Higher Serum Klotho Correlates with Lower Systemic Inflammation

Klotho is a longevity-associated protein. More of it extends life span in mice, and higher levels correlate with human health in later life. Klotho improves kidney function in older individuals, and improves cognitive function at any age, but it is far from clear as to which of the many aspects of cellular biochemistry and systemic function affected by klotho are most important in longevity, and how they interact. It may be the case that a reduced level of chronic inflammation is an important effect that helps to improve tissue function throughout the body, but it will take more than a single correlation study to make a compelling case for that to be true.

The alpha-Klotho gene is responsible for encoding a transmembrane protein that is predominantly found in renal tubules. This protein is known as alpha-Klotho and its extracellular domain can be shed to form a soluble variant known as S-Klotho.

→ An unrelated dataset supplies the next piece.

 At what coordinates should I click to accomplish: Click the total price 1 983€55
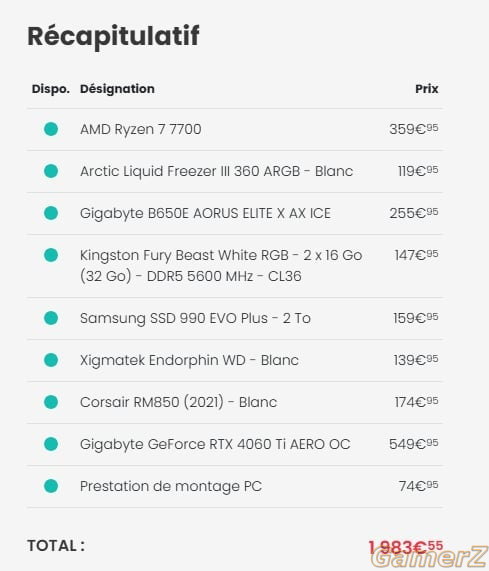point(405,547)
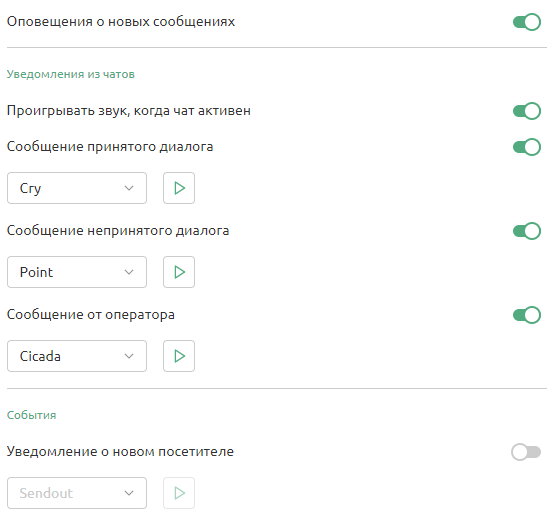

Studies have shown that S-Klotho has the ability to protect against a range of systemic diseases, such as chronic kidney disease, interstitial lung disease, and cardiovascular events. Furthermore, investigations have demonstrated that S-Klotho plays a pivotal role in modulating oxidative stress, apoptosis, cellular senescence, and endothelial function, positioning it as a promising target in the development of treatments for aging-related diseases. There is a growing body of evidence that suggests a relationship between S-Klotho levels and inflammation. Reduced levels of S-Klotho have been associated with a heightened risk of chronic inflammation, whereas increased levels of Klotho have been shown to possess anti-inflammatory effects.

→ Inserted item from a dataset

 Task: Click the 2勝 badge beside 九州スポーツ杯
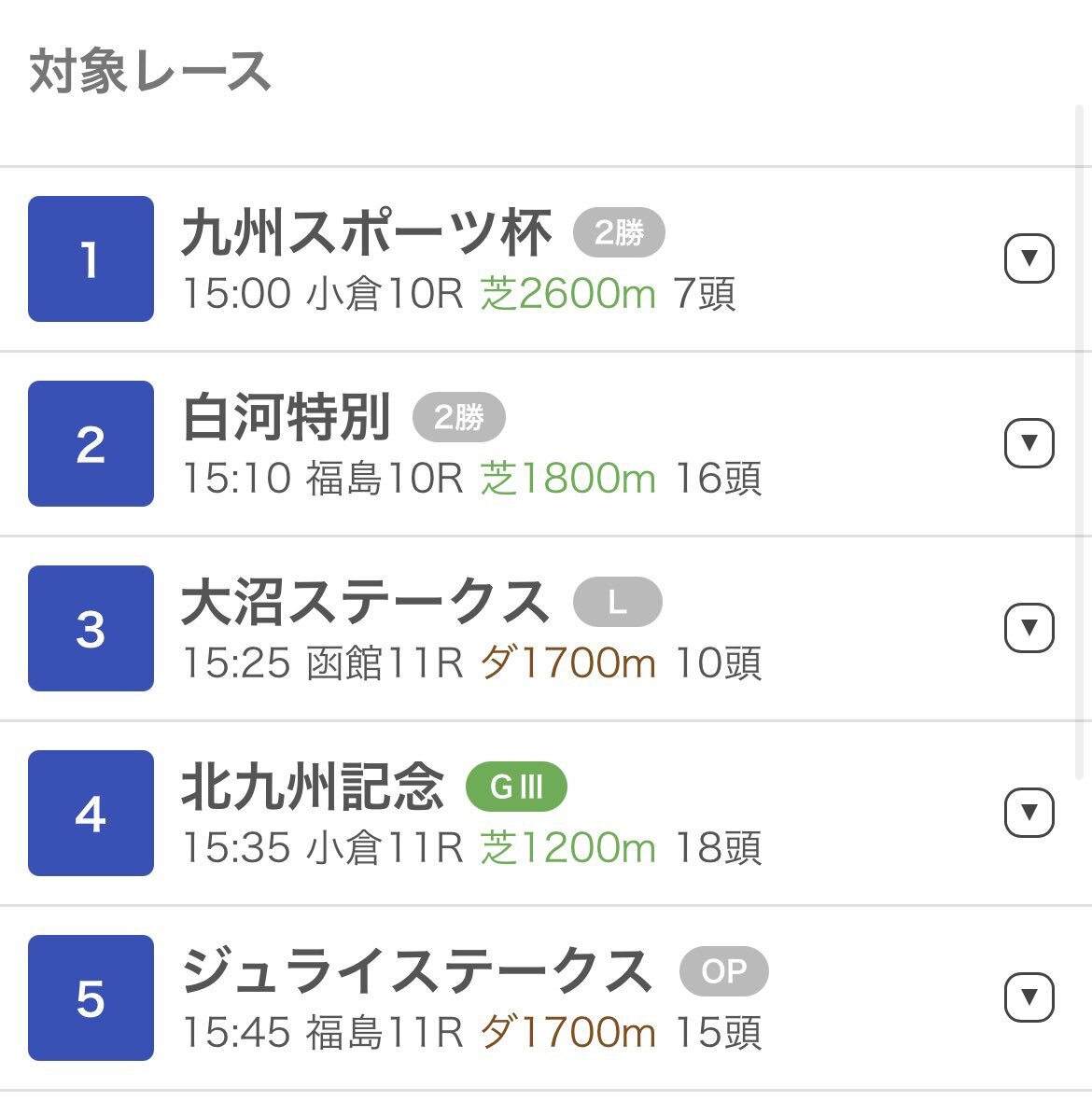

The Systemic Immune-Inflammation Index (SII) is a measure obtained by dividing the product of neutrophil counts (N) and platelet counts (P) by lymphocyte counts (L). Compared with other inflammatory biomarkers, SII provides a more comprehensive evaluation of the systemic immune-inflammatory status by incorporating multiple components. The objective of this research is to determine the linkage between soluble Klotho (S-Klotho) level and systemic immune-inflammation index (SII).

Eligible participants with complete information of S-Klotho level and SII were selected from the National Health and Nutrition Examination Surveys (NHANES). Subsequently, weighted multivariate linear regression and subgroup analysis were carried out to evaluate the association. Totally, 11,108 adults with complete data on S-Klotho level, SII and other important covariates were included in final analysis. Multivariate liner regression revealed that high level of S-Klotho was associated with low level of SII after multivariate adjustments. When classifying S-Klotho into tertiles, participants in the highest tertile showed a decrease in SII level compared with those in the lowest tertile. The negative associations remained significant regardless of age and gender, and varied depending on smoking status and BMI subgroups.

Link: https://doi.org/10.1186/s12877-023-04349-4


Reason, are there any good articles about the benefits/drawbacks of taking klotho as a supplement?
Does it even work taking it as a supplement vs. eating/exercising to raise the levels naturally?

Posted by: Thomas at October 27th, 2023 5:26 AM

There are no real Klotho supplements, only precursors such as vitamin D. There is however at least one biotech working on it. Perhaps someday we'll be able to inject a synthetic klotho protein.